I spent 5 months in the Advanced Design Center of Daimler China, Beijing.
- How did you find the internship and how hard was the application process?
Every one or two years, Daimler China RD center opens numerous summer internship positions for students all over the world. With one year of work experience on UI in startup internet companies and a teamwork-based project collaborated with Roll-Royce Marine, I applied for the position UI/UX design trying to find out how traditional vehicle industry builds the connection with the emerging HMI and user experience. But for the application process, it’s kind of torturous. Since there was no reply after I submitted my portfolio online for almost a month, I went to their offline summer internship seminar at Tsinghua University, delivering my material in person. It turned out to be an effective way because I started my internship after three interviews.
- What was your motivation to go on this internship?
I have been interested in UI and UX after my Bachelor graduation, however, UI/UX is still a very broad field that differs from industry to industry. For the mobile internet industry, there has been an amount of either startup or giant companies iterating applications following a mature design process, but it seems a bit different in traditional industries. To be honest, the Rolls-Royce project aroused my interest in how traditional industries like vehicles evolve themselves by integrating User-centered Design into their products. Curiosity was therefore my starting point of this internship.
- What were your tasks during the internship? Can you share what type of projects you have been involved with there?
The department I worked for focuses on improving the seamless driving experience for consumers, my tasks were thus more relevant to the visual design of the car dashboard and the research for interior driving experience. However, I also generated 3 radical concept proposals for future intelligent life and autonomous cars that might be applied in the CES. After all, every car company is happy to map out the futuristic society including their own cars.
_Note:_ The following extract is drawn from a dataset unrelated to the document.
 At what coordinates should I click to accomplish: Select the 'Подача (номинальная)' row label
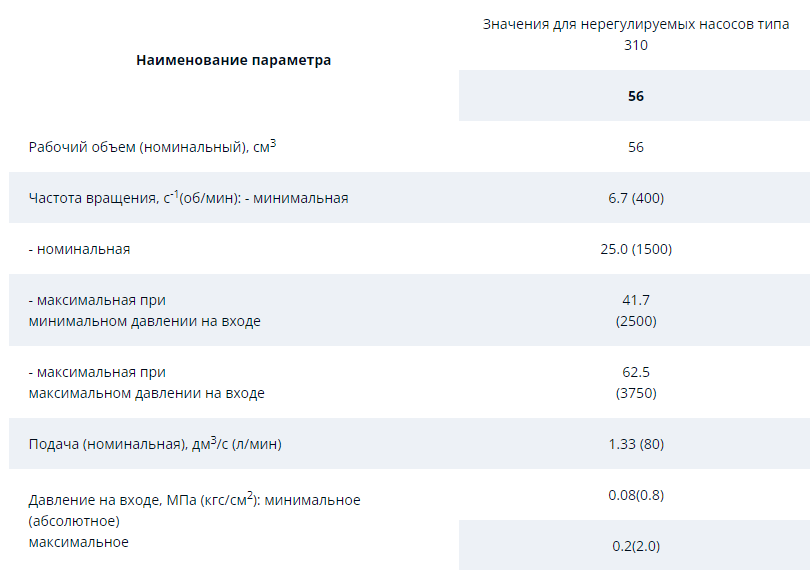pos(155,443)
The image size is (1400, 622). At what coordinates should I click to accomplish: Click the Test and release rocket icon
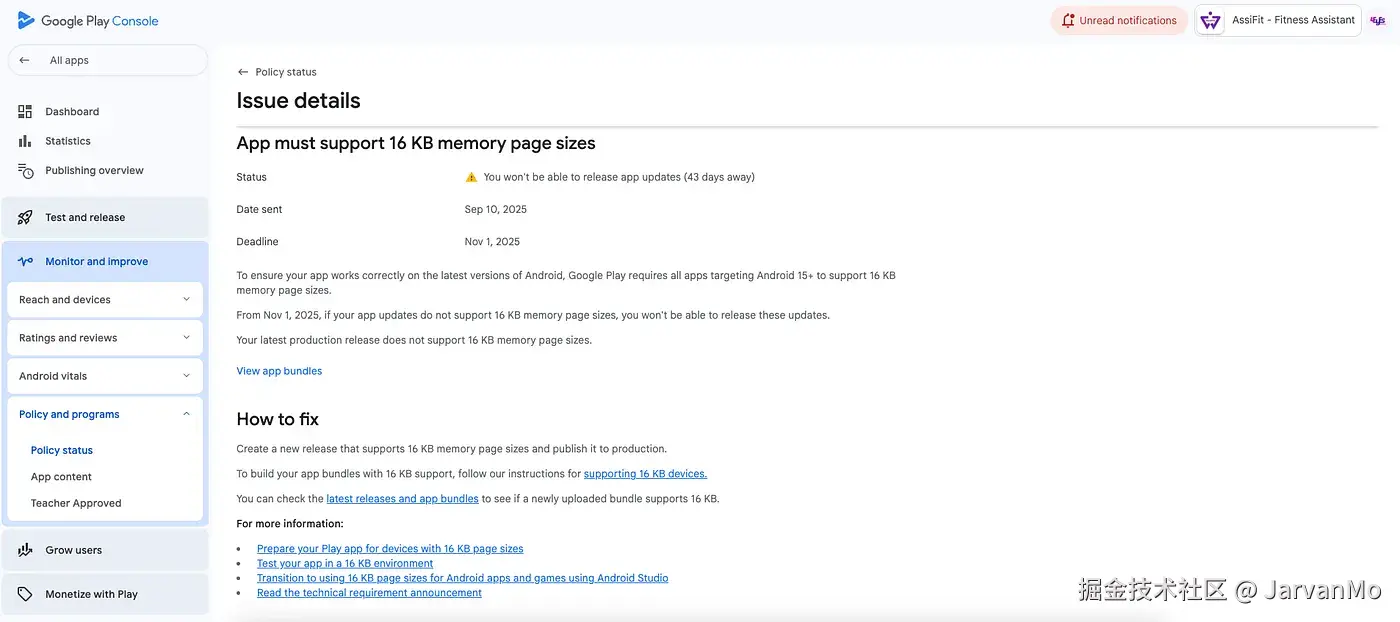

- What was the most interesting or fascinating thing you learned during your time there?
I’ve learned quite a lot from this experience. One challenging thing was how to define luxury and express it into the vehicular experience design. Different with visualizing the luxury feeling on UI, experience is such a bit abstract feeling that you cannot identify if the UX idea you came up with was ‘luxury’ enough that could fit the car or not. It took me some time to experience this abstract feeling with numerous research and also by referring to colleagues’ work.
- What was the most difficult thing you encountered?
I have to say that was the visual design. This is totally different to what I designed for apps. Followed by the flat design trend, the user interface of the app could be done in a very simple and logic way. It is contrary to the vehicular entertainment system where the digital instrument cluster, for example, requires visual effects as realistic as possible. I’m still struggling with this problem even now 🙁
- How did the internship influence your thoughts about design or how and where you want to work after you graduate?
This internship provided me with an opportunity to deepen the understanding of user experience in the car industry and realize the importance of visual skills. I’m excited to continue strengthening these skills through practice in the future 🙂
- Do you have any recommendations for students who are currently looking for an internship?
I think people need to ask themselves what kinds of design projects they’d like to do before starting to look for the internship. If you want to dig into a long-term project experiencing the detailed iteration process, companies A could be a good choice; but if you would like to try different projects from many fields, you can consider companies B, such as design consultance companies where the working pace is correspondingly a bit faster than the previous one.